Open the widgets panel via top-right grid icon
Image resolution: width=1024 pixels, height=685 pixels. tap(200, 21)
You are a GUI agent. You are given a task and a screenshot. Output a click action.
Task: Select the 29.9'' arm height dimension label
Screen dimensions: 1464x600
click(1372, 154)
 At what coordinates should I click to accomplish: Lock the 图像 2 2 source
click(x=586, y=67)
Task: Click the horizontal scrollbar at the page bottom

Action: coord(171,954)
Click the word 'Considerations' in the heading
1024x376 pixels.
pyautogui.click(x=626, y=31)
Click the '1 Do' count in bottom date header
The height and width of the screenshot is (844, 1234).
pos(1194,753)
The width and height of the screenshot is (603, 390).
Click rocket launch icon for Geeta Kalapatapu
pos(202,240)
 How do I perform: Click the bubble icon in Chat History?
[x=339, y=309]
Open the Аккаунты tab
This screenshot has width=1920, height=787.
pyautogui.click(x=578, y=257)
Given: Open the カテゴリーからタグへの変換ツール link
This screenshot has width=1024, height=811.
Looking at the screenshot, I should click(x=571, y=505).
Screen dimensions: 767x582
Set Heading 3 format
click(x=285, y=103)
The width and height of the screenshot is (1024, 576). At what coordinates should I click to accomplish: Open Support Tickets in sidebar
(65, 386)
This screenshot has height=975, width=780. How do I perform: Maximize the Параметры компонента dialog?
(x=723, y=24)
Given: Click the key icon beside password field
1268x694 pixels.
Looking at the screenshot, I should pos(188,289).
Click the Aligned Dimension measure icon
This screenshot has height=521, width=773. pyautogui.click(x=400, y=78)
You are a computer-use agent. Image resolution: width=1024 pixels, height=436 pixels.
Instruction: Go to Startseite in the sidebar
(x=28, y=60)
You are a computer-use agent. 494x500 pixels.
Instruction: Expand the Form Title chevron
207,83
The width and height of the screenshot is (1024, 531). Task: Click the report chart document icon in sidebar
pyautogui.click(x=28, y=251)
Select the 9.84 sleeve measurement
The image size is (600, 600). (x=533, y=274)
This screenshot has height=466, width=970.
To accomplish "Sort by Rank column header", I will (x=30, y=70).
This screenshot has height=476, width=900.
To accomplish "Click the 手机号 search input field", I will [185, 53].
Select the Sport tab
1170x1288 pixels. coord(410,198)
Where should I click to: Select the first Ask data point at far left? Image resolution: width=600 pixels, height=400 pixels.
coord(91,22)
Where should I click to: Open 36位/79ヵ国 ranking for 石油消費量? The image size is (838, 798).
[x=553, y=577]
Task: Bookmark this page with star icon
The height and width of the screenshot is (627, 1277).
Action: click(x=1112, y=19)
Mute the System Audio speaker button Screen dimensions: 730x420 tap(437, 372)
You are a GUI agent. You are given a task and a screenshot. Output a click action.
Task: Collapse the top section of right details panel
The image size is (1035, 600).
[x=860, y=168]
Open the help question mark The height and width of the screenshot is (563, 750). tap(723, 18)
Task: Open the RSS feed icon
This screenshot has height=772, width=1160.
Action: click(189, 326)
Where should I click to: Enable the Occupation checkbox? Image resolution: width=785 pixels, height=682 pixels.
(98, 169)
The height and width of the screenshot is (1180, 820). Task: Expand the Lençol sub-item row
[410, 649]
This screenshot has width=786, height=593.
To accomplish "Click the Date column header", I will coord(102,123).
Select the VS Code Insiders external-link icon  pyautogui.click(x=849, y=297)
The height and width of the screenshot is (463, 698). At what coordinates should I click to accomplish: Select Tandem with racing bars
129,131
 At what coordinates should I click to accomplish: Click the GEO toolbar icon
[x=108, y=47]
....................
▸ Directions:
Reproduce every line of the material above that has the string "link".

▸ Answer to this exercise:
Given: Open the カテゴリーからタグへの変換ツール link
Select the VS Code Insiders external-link icon  pyautogui.click(x=849, y=297)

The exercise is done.